Text segment:
□ □ □ □ □ □ □

My customer would like to verify the UCC28180 output OVP function.

From the datasheet,I know the Vsense pin over 107% of reference  will trigger the function.

According my design,resistance Vsense_upper is 1.037M and Vsense_lower is 13.7k,so the OVP point should be about 418V.

But how do I test this function?

If I use the variable resistor as Vsense_lower to change output for above OVP point,the feedback resistor ratio into Vsense also changed for keeping Vsense at reference voltage.

Does anyone verify the OVP function before and how to test it?

  • 0
    TI__Mastermind 24375 points

    Hi Wendler,

    Thank you for the query on UCC28180.

    I think you can change as per the potentiometer concept mentioned. While at proper operation Vsense should be 5V and on adjustement of lower Rsense resistor, OVP will be activated at 1.07*5 = 5.35V, So this way OVP can be checked.

    Please let us know if you have any questions.

    Regards,

  • 0 in reply to Harish Ramakrishnan5
    Prodigy 130 points

    I think you don't get my point.
    When I change the lower resistor,the output should also change.So the Vsense still keep at 5V.
    In other words,in my original design the output should be about 383V when Rsense upper resistor 1.037M ohm and lower resistor 13.7k ohm.
    At this resistor  value the OVP should be 418V for the Vsense to reach 5.35V to trigger ic OVP function.

    But how can I change the output from 383V to 418V when the resistor is fixed.
    Because when you change the Vsense resistor,it also change the output to keep the Vsense at 5V

  • 0 in reply to Wendler Wu
    TI__Mastermind 40580 points

    Hello Wendler, 

    You are correct that OVP cannot be tested simply by changing the VSENSE resistor-divider ratio.  

    If you are looking to do this for a test-bench evaluation, then there are a couple of options you can implement.

□ □ □ □ □ □ □

Task list:
1. List each distinct voltage value, given in volts, that appears in the forum thread on testing the UCC28180 overvoltage protection, in order of first appearance.
2. Retype everything in the forum thread from "Please let us" down to "keep at 5V.", keeping each character unchanged.
The items that come next have no connection to the forum thread above.

Data shown:
□ □ □ □ □ □ □

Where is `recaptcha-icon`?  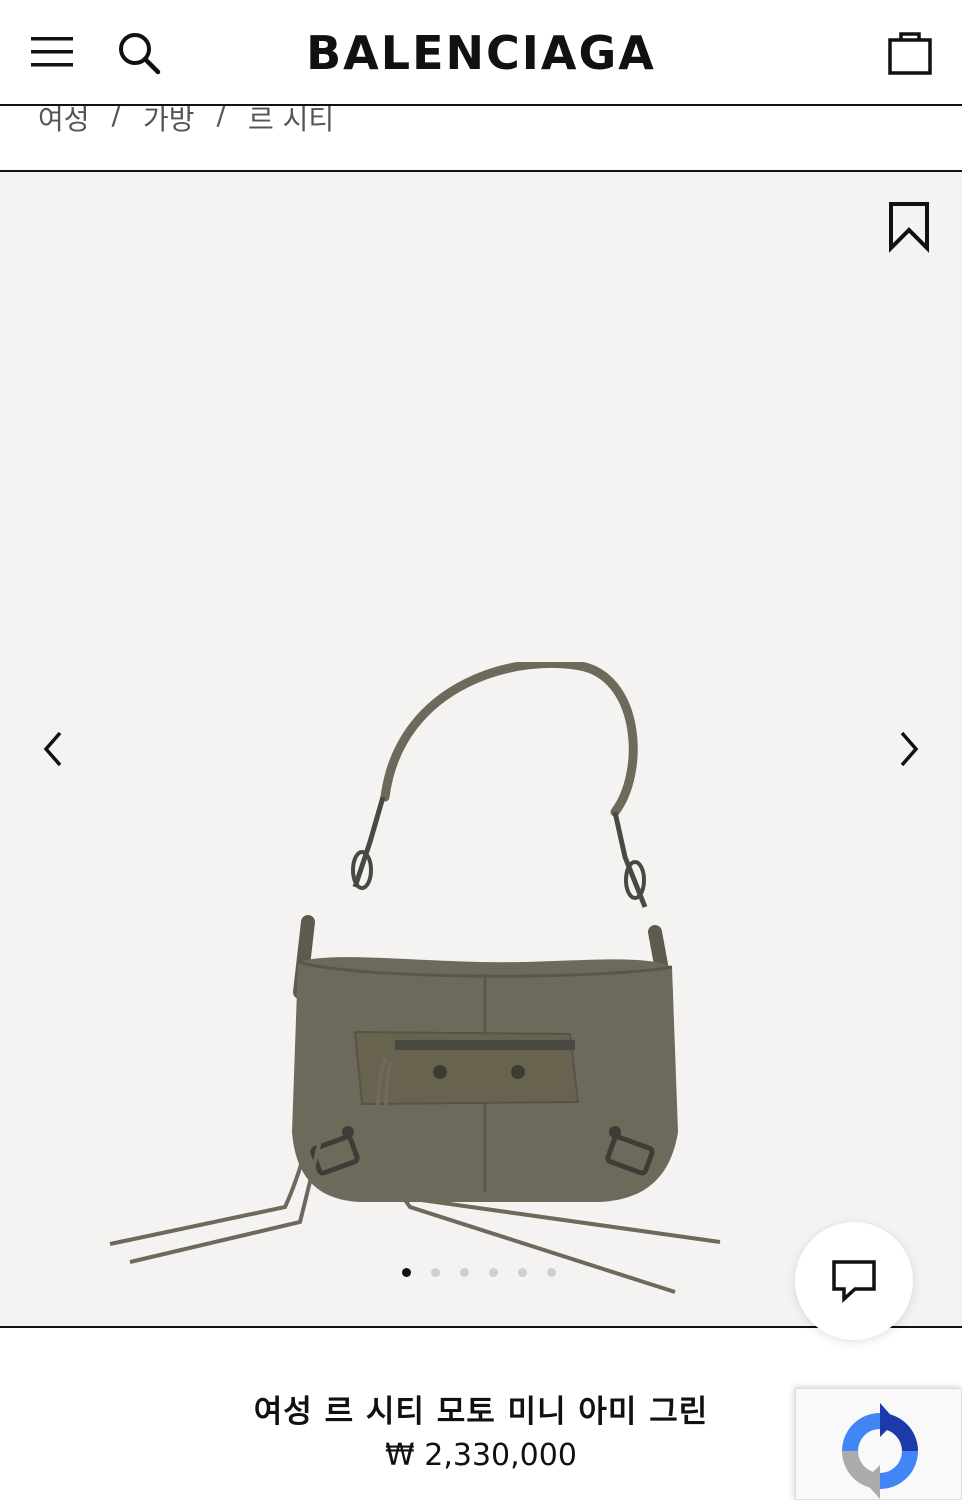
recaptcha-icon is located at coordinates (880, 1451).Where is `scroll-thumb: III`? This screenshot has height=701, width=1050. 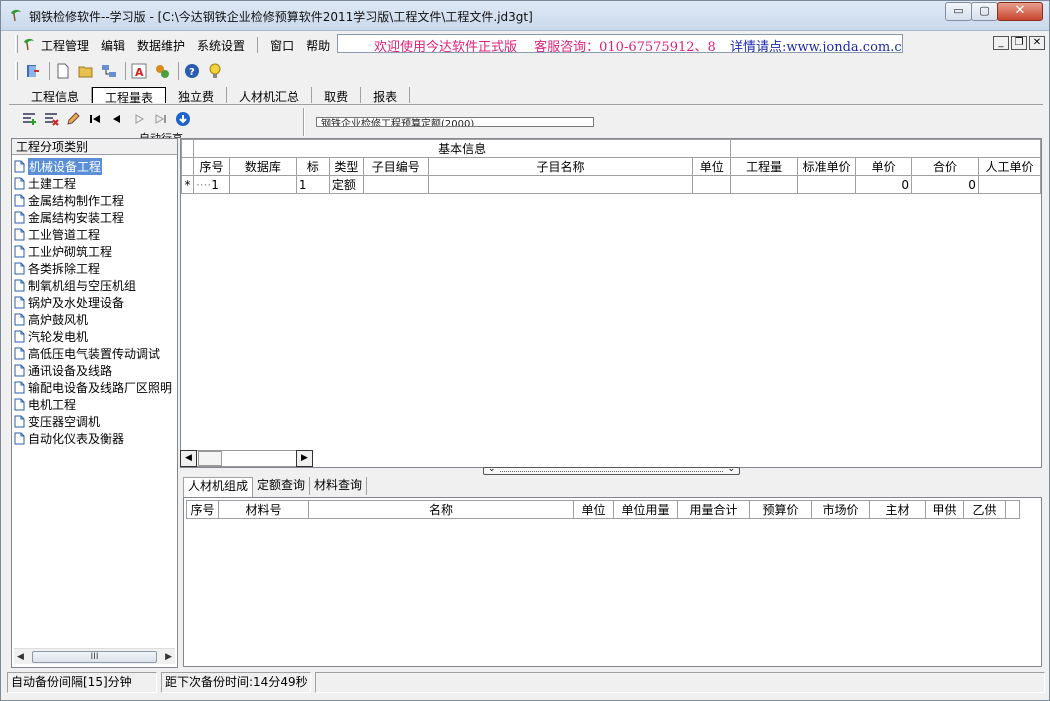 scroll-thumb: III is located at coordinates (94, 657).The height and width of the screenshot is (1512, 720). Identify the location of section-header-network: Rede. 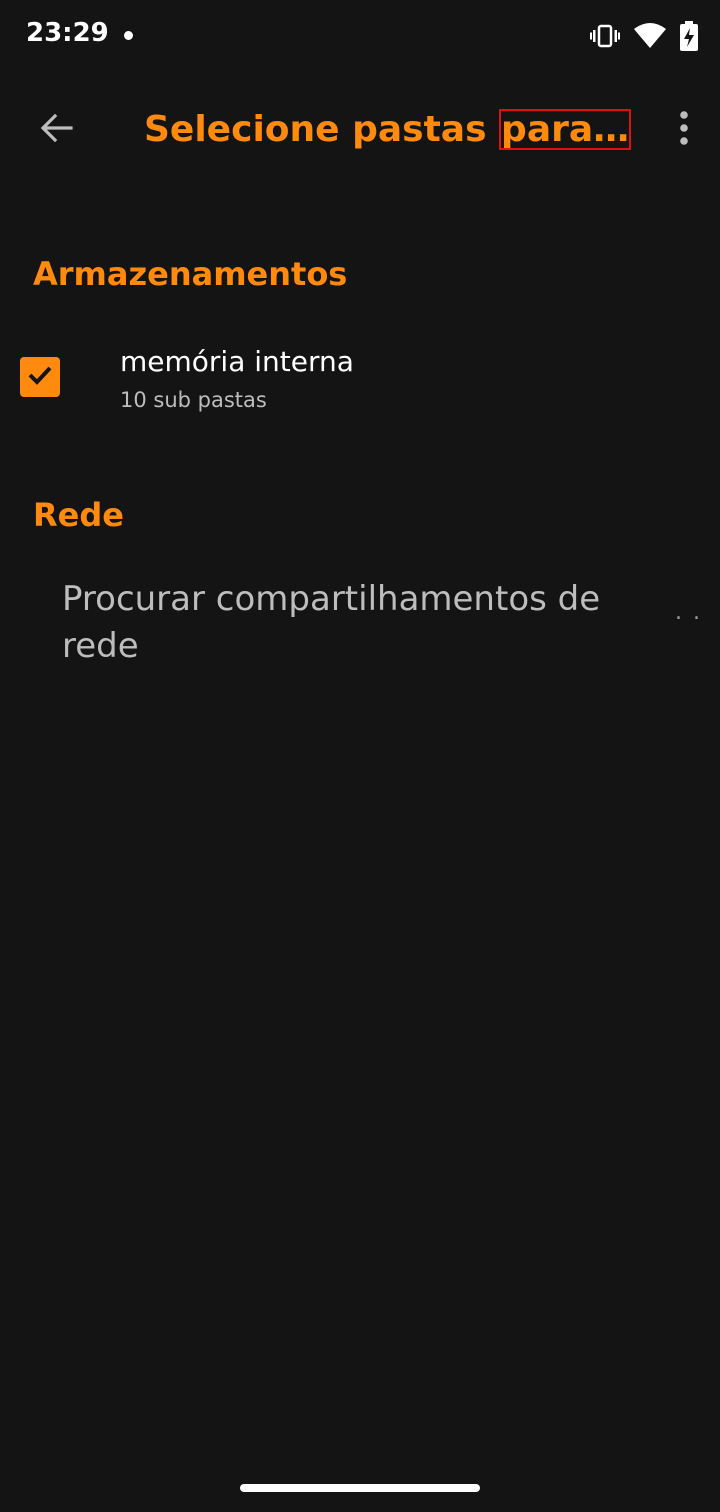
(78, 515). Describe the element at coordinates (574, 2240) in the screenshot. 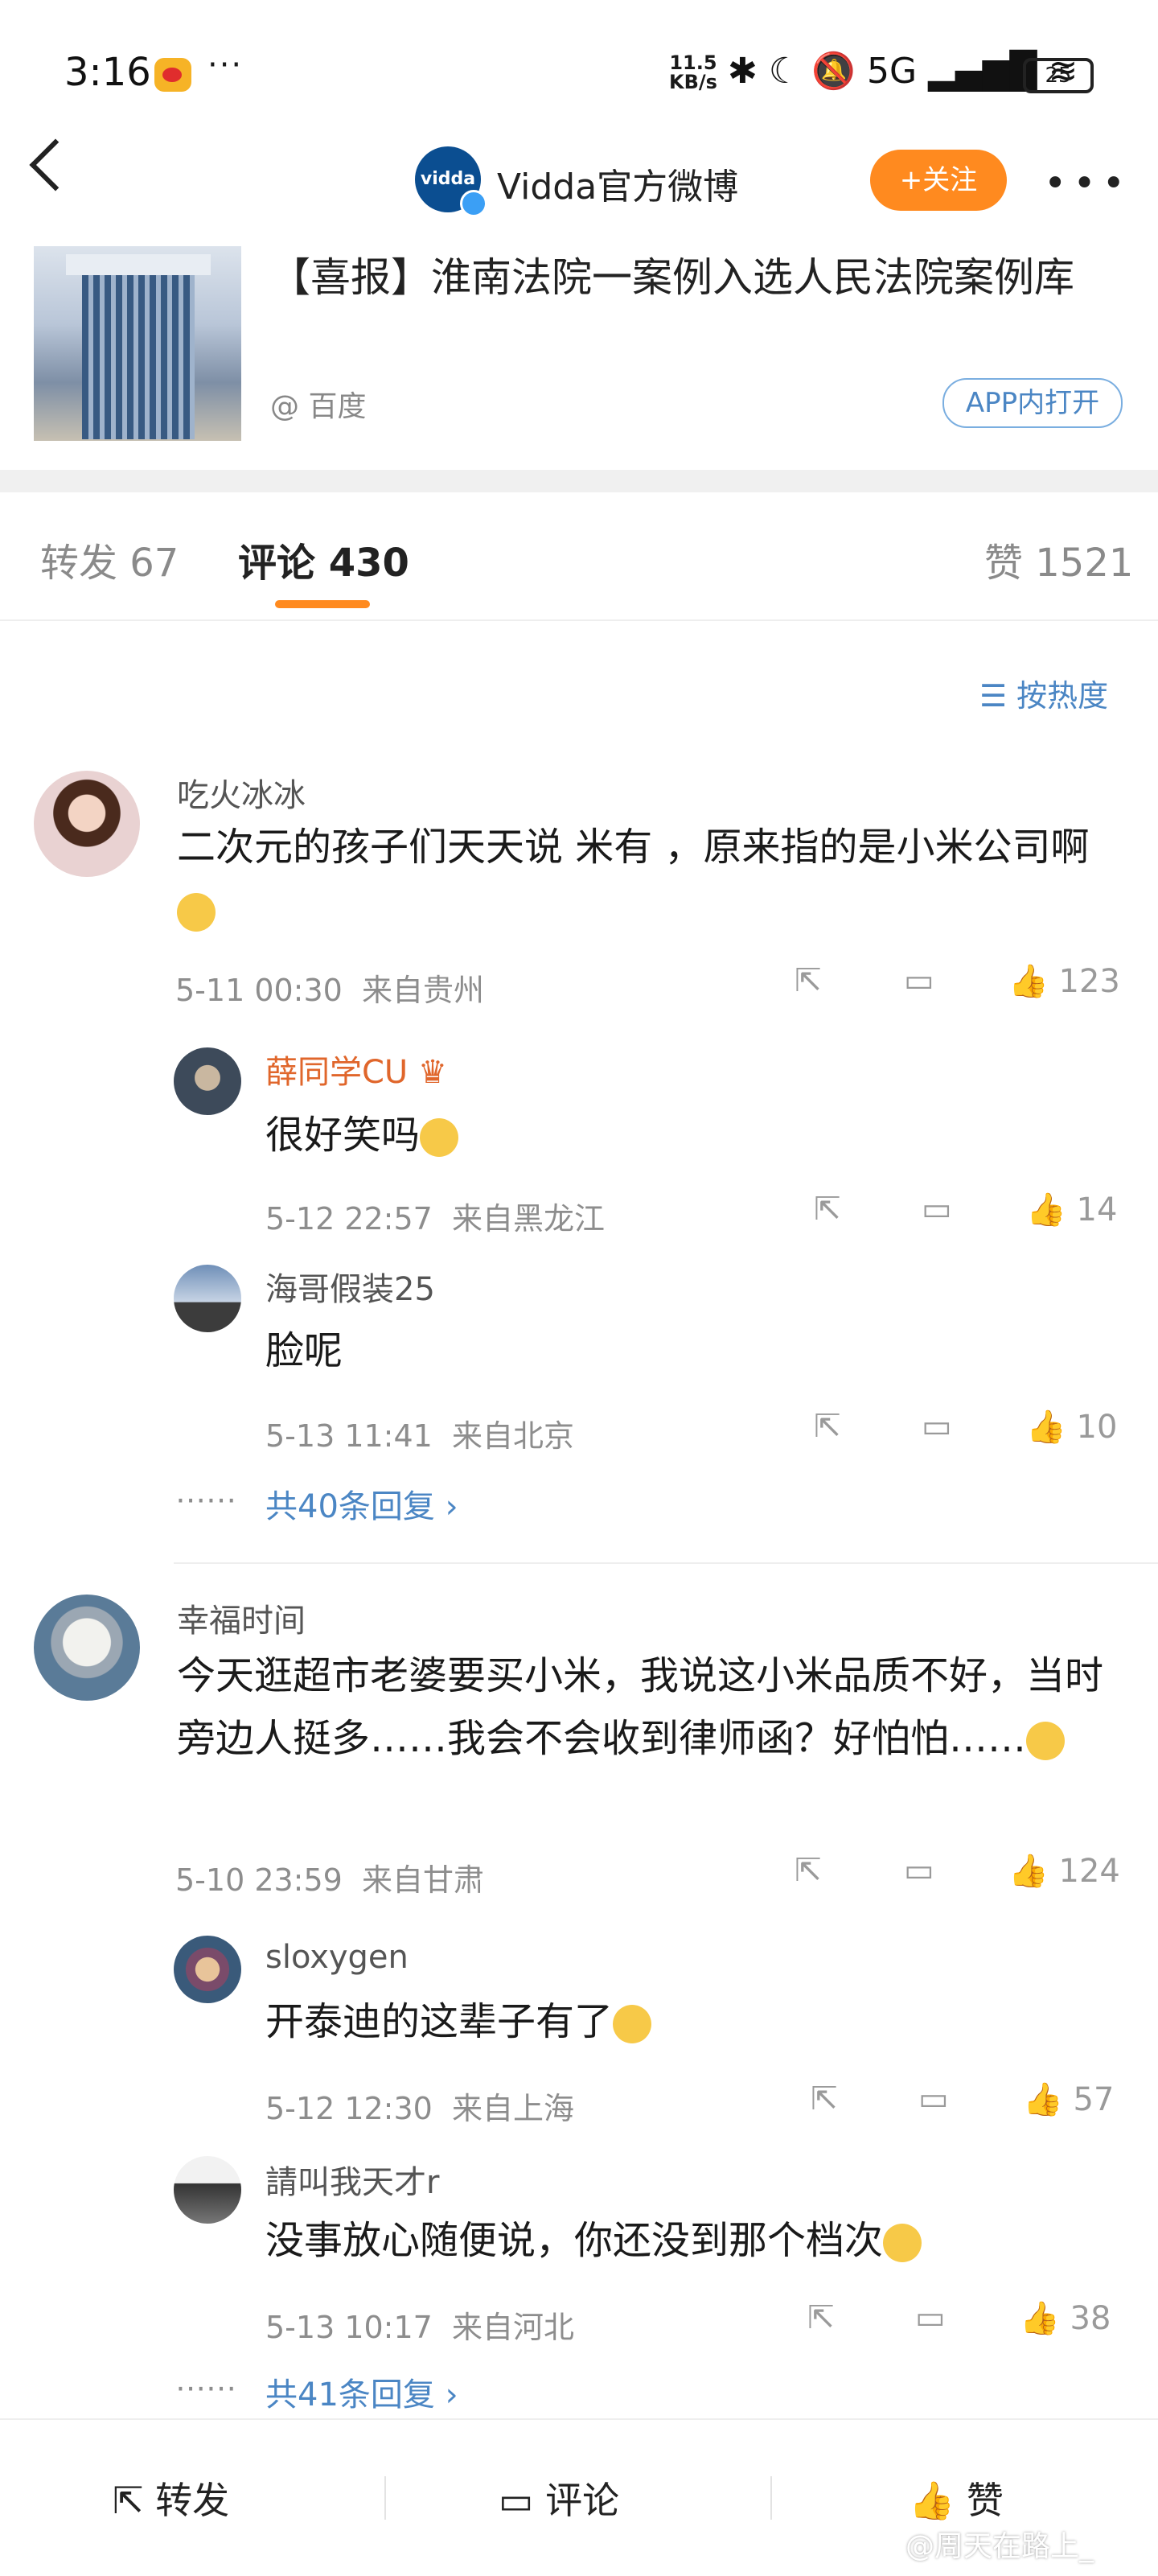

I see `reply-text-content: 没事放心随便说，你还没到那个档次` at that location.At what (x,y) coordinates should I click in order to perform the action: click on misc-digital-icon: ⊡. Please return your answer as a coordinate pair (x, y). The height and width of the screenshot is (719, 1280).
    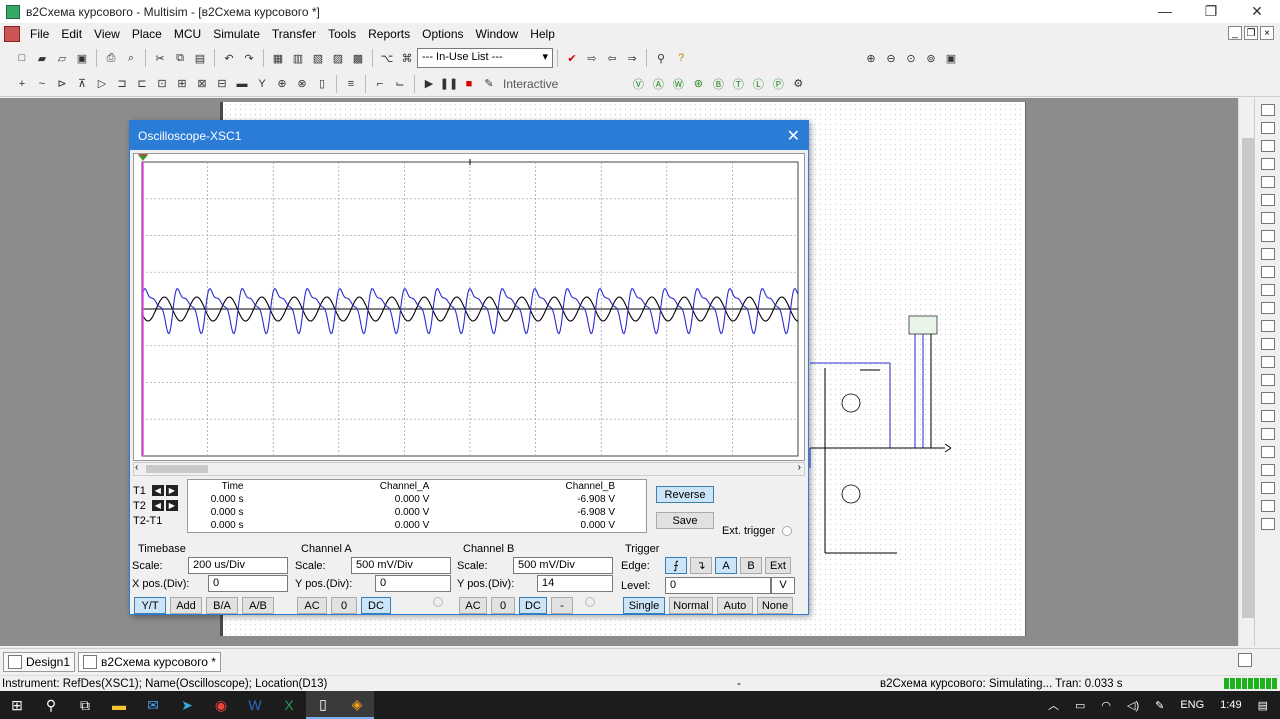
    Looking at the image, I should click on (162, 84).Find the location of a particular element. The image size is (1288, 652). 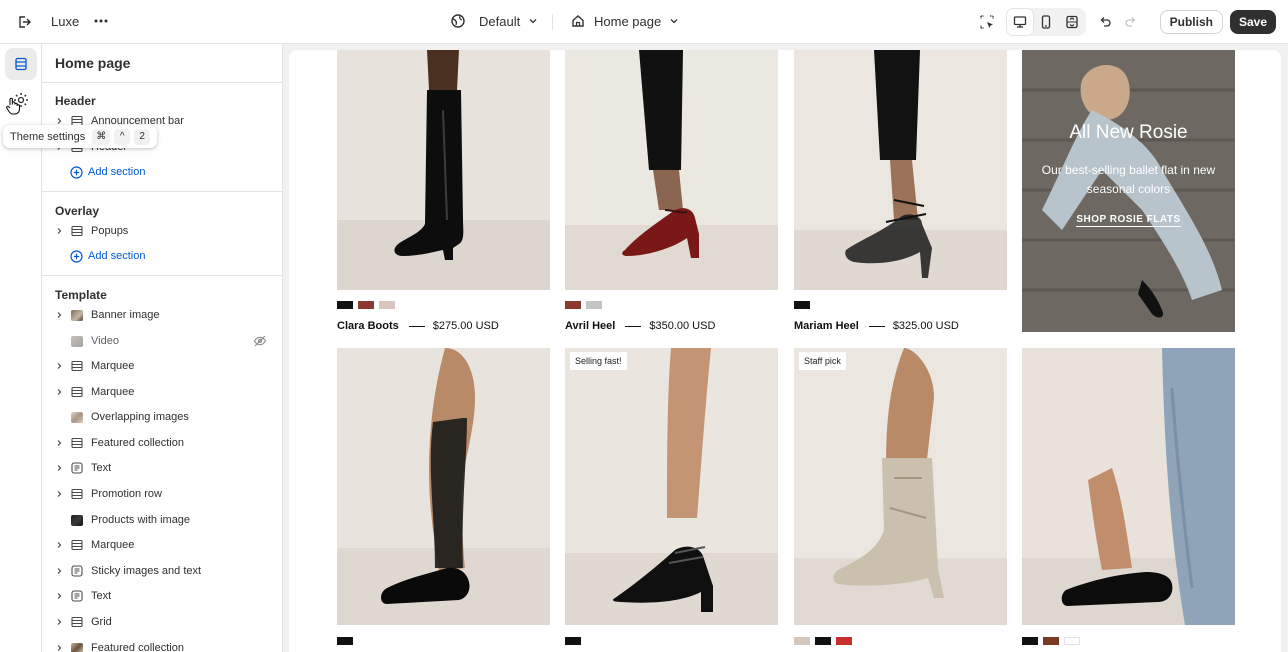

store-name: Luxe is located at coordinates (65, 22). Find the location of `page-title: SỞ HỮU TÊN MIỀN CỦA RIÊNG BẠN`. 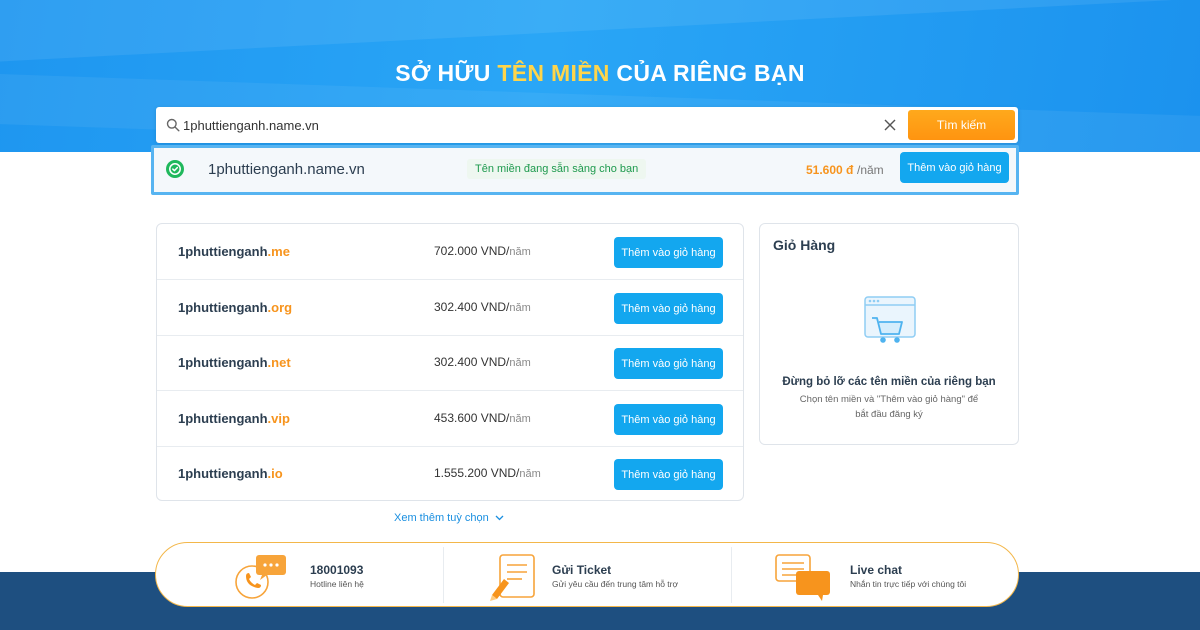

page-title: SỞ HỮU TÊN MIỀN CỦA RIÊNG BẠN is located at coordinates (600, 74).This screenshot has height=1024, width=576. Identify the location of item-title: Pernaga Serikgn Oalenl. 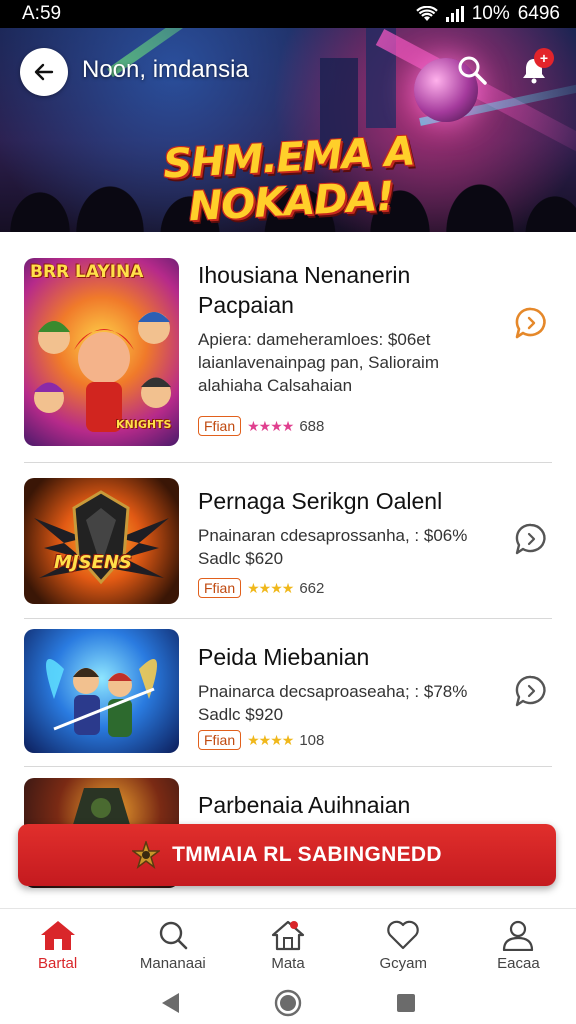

□ □ □ □ □ □ □

Answers to the tasks:
1. 418V, 5V, 5.35V, 383V

2.
Please let us know if you have any questions.

    Regards,

  • 0 in reply to Harish Ramakrishnan5
    Prodigy 130 points

    I think you don't get my point.
    When I change the lower resistor,the output should also change.So the Vsense still keep at 5V.